Coronavirus, è morto un operatore del 118: Diego salvava vite, aveva 46 anni e un figlio

Diego era uno dei 700 operatori sanitari, medici, infermieri, soccorritori e oss contagiati

Diego Bianco

Si chiamava Diego Bianco, aveva 46 anni, una moglie e un figlio di 7 anni. È morto cercando di salvare vite, cercando di aiutare le persone finite dentro l'incubo del coronavirus. Ed è morto proprio per un contagio da Covid 19, in quella che ad oggi è la provincia italiana più colpita dalla pandemia in corso: Bergamo.

Il virus se l'è portato via nelle notte tra venerdì e sabato. Era nella sua casa a Montello dov'era rimasto rinchiuso in auto isolamento fin da quando aveva accusato i primi sintomi. È morto davanti agli occhi della moglie e dei suoi colleghi soccorritori arrivati per cercare di strapparlo alla morte, dopo una crisi respiratoria e un conseguente arresto cardiocircolatorio.

"Diego - come ha comunicato Riccardo Germani, portavoce Adl Cobas - era uno dei 700 operatori sanitari, medici, infermieri, soccorritori e oss che già sono stati contaminati. Era un lavoratore preparato, un soccorritore che ha sempre utilizzato i dispositivi di protezione individuali, non era anziano e non aveva altre malattie". Non solo, come hanno riferito gli amici colleghi, il 46enne non fumava, non beveva e stava bene.

Morta anche un'ostetrica di Alzano, Ivana

Diego era un operatore tecnico della Soreu Alpina, che ha sede all'ospedale Papa Giovanni XXIII: rispondeva al telefono quando le persone chiedevano aiuto al 112. Con la sua voce e la sua esperienza cercava di dare i migliori suggerimenti, i consigli adeguati per tranquillizzare l'interlocutore dall'altra parte del telefono, in attesa dell'arrivo dell'ambulanza. Ma Diego andava anche in strada a dare una mano e lo faceva come autista e soccorritore della A.A.T. di Bergamo, dopo anni di volontariato con la Croce Rossa. 

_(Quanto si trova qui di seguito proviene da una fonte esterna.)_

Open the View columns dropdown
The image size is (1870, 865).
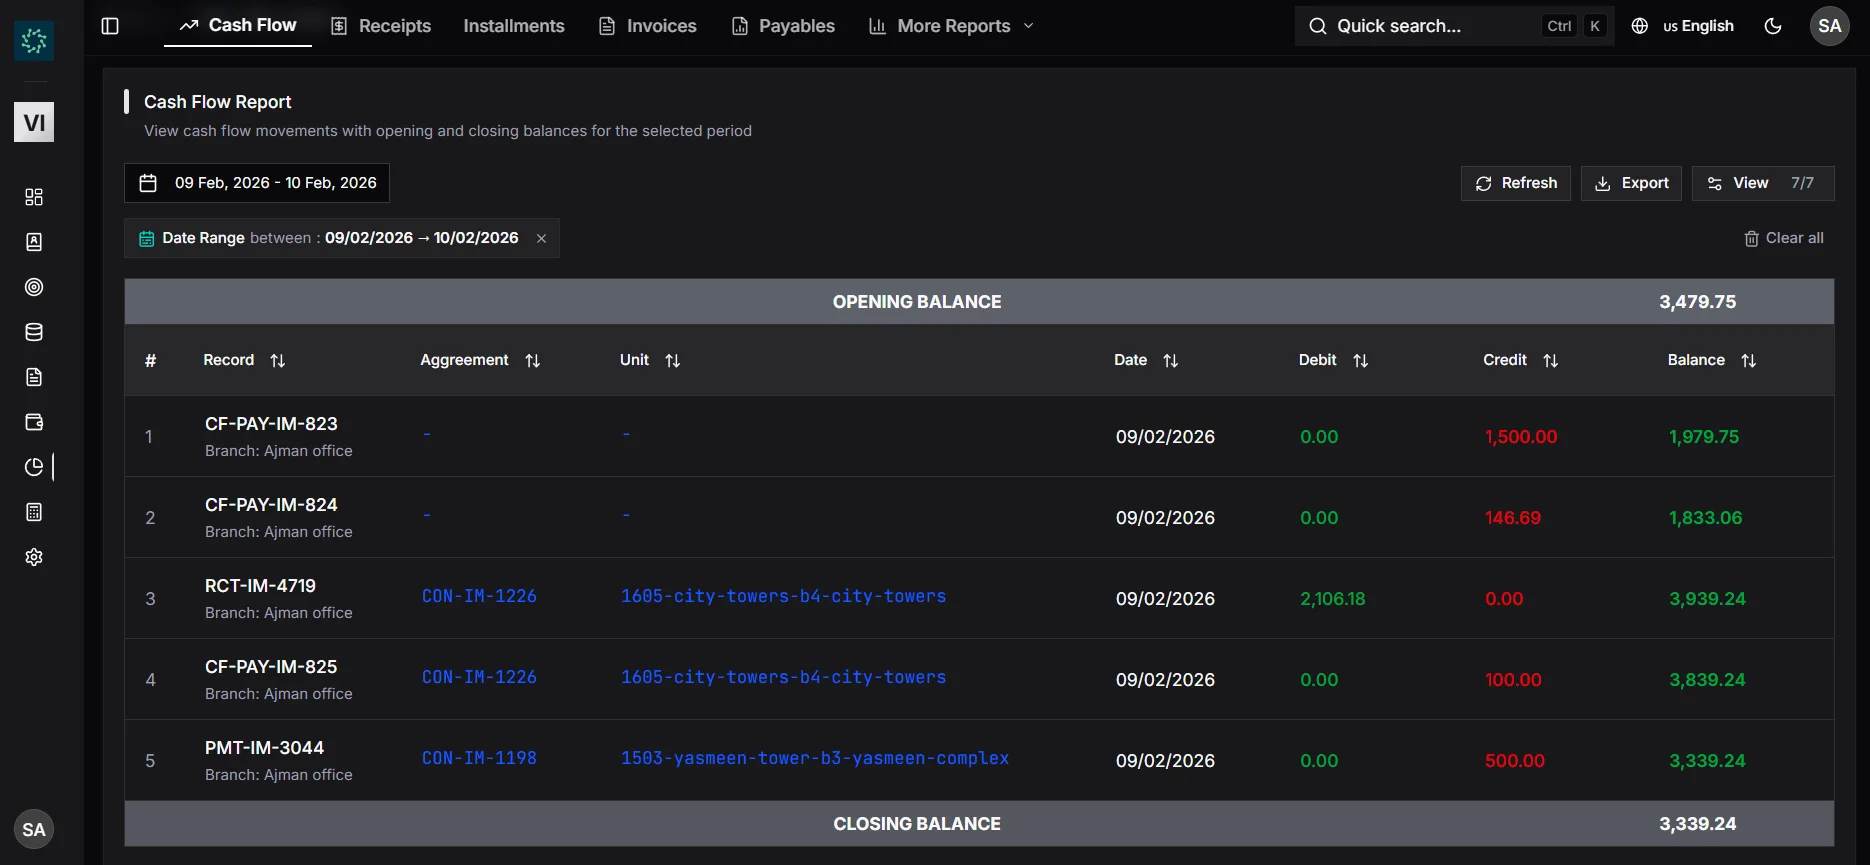(x=1762, y=183)
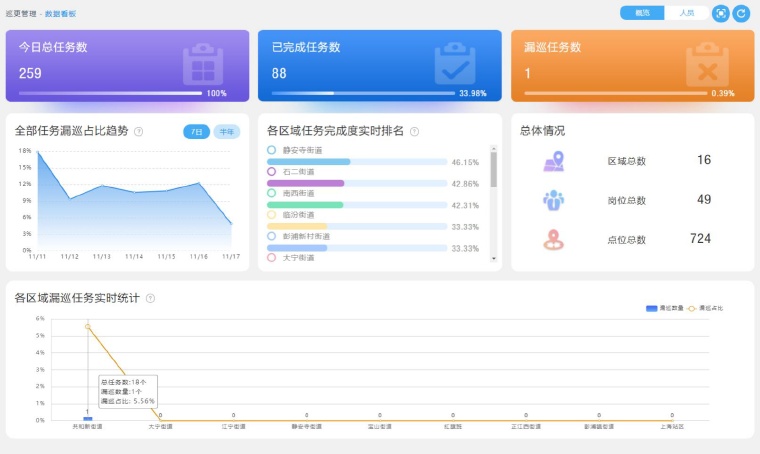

Lo ricordano anche Simone Celi, referente della Società italiana infermieri emergenza territoriale Lombardia e Roberto Romano, presidente Siiet: "Tutti quelli che hanno avuto modo di conoscere personalmente Diego lo hanno apprezzato non solo per le sue indubbie capacità professionali ma anche per la sua umanità, gentilezza e disponibilità che mai venivano meno, anche nei momenti più stressanti e pesanti come quello che sta vivendo tutto il sistema sanitario lombardo ed italiano".

L'appello dei lavoratori della sanità

"Nel nome di Diego chiediamo come operatori della sanità misure straordinarie di protezione per tutti i soccorritori e gli operatori sanitari, che dovrebbero indossare sempre i dispositivi di protezione integrali da Covid 19. Chiediamo che tutte le cliniche private convenzionate mettano a disposizione posti letto per contagiati da Covid 19", l'appello di Adl Cobas.

"La cosa che ci preoccupa di più - insiste Germani - è la leggerezza con cui si abbandonano le lavoratrici e i lavoratori al loro destino mettendo davanti gli interessi di Confindustria. Siamo preoccupati come operatori del settore dell'intesa tra Governo, sindacati confederali e Confindustria, siglata proprio oggi (sabato 14 marzo, ndr), un'intesa sbilanciata troppo sul profitto e che mette al secondo posto la salute dei lavoratori e delle lavoratrici".

"Non saranno certo mascherine e guanti - ammonisce ancora il portavoce - a salvare dal contagio i lavoratori e le lavoratrici, bisogna chiudere adesso e istituire subito un reddito di quarantena, fermare tutte le produzioni, non è necessario in questo momento a combattere la lotta al Covid 19. I padroni, insieme alla complicità dei sindacati confederali, possono rimandare il loro profitto a quando avremo sconfitto il corona virus. Ma adesso dovete rimanere a casa tutti, altro che guanti e mascherine".

"Oggi - conclude Germani - piangiamo Diego ma finita l'emergenza faremo i conti, sicuri di avere al nostro fianco chi oggi ci chiama angeli".

"Alla famiglia di Diego ed a tutte le persone che lo amano e che gli vogliono bene - il pensiero dei rappresentanti di Siiet Lombardia - va la vicinanza e l'abbraccio del Comitato direttivo, degli organi regionali e di tutti gli iscritti Siiet. Grazie per tutto quello che hai fatto Diego!".